Beyond Statistics

Eloiza's picture

According to FBI statistics, black men made up 40 percent of all murder victims last year. That is a stunning number for a group that accounts for only 6 percent of the nation's population.

You've likely read the grim stats. The homicide rate in the US is among the highest in the industrialized world. The high incarceration rate of Black men, coupled with the homicide rate, result in what many would call genocide. At the very least, we, as a nation, are faced with a crisis that has deep roots in both historical and current economic and social conditions.

I dedicated most of my undergraduate studies examining racial identity formation and the history of slavery in (all of) the Americas. My graduate studies focused on urban education, analyzing what I understood to be the present day outcomes of institutionalized social and economic practices. That's not what I want to discuss right now...

What I am hoping to convey is the heartfelt acknowledgment of the humanness of an otherwise grim statistic. To remember the light in my student's eyes, the reluctant but luminous smile, the warm and tender manner of a young African American male. To somehow communicate to the world the significance that Rajohn's life had on this one teacher. To look beyond or perhaps more deeply into a statistic.

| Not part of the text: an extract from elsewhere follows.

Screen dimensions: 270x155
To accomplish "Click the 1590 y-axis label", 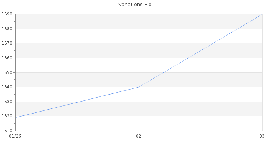I will 7,14.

It’s been a bloody summer in Newark.

Between June 1 and Aug. 31, 35 people were killed in the state’s largest city, making this

Newark’s most violent summer since 1990,

according to statistics from the Essex County Prosecutor’s Office.

Law enforcement officials say targeted shootings and drug-related turf battles have fueled the violence, which comes on the heels of an overall drop in crime over the past four years.

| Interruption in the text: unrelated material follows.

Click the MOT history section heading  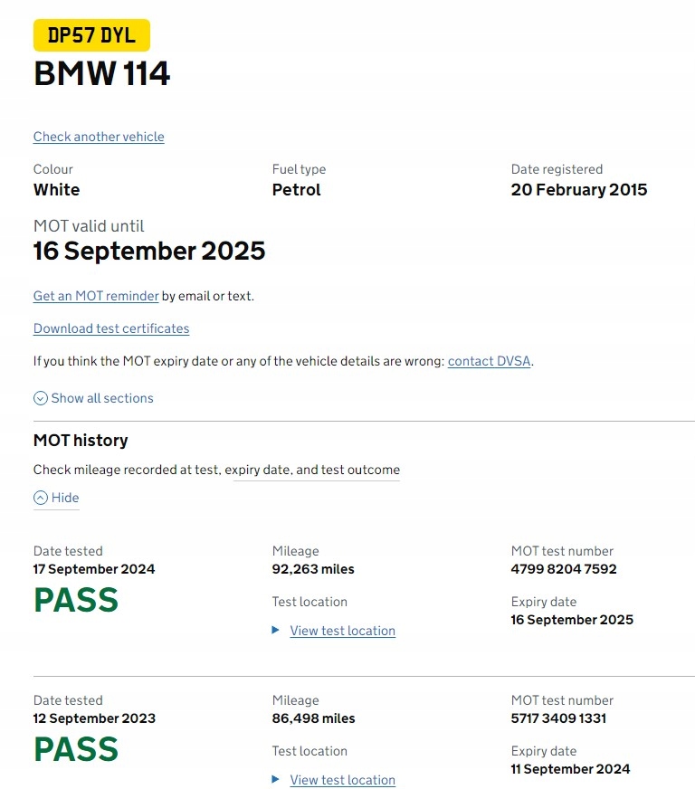click(x=81, y=441)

--James Queally/The Star-Ledger

Teachers are not supposed to have favorites, but Rajohn was especially easy to love. He was the student who I could make eye contact with while his classmates were cutting up. We'd both shake our heads at their silliness. My husband, who also taught at the school, reminded me that Rajohn had discipline issues in other classes. In my class he was different. His young soul emanated a wisdom, a calmness.

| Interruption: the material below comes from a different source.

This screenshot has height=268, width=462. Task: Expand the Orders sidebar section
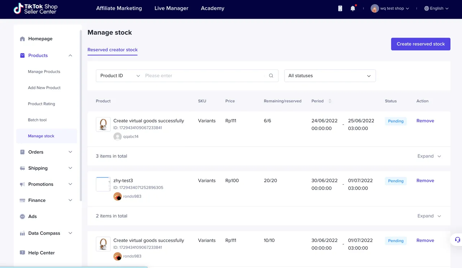coord(70,152)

While he was a little 5th grader I hugged him every opportunity I had. I'm not sure how much of ancient civilizations he would actually recall. What I recollect was his joy in being focused and accomplished in class-- perhaps one of the few places where he could feel successful. Now, I'm not claiming that I had some special or extraordinary skill in reaching him-- I think it was one of those rare occurrences where we recognized each other for the loving souls we are. Beyond the identities and roles, the subject matter and grades, there was this young soul who I had the opportunity to love.

The last time I saw Rajohn was about five years ago when I had visited his home to meet his teenage sister's newborn baby. Still short and stout, he was a little more stoic. Eventually I managed to get a smile from him. Once he warmed up, he had all kinds of questions about the organic produce I had brought over to share. He seemed shocked and curious about my visit-- asking lots of questions and thanking me more than once. I felt good after that visit. I witnessed how, despite facing similar hardships, all of the children in Rajohn's family have that same gentle manner, warmth and curiosity.

Somehow I knew he'd be okay. I was wrong.

I am grateful to have had the opportunity to love Rajohn. That is perhaps the biggest gift as a teacher. It is a sin that he wasn't able to live a long life as a contributing member of our community. The greater sin is that perhaps he didn't fully realize his capacity to love and be loved. To know how much he mattered. To express more of his unique gifts in the world.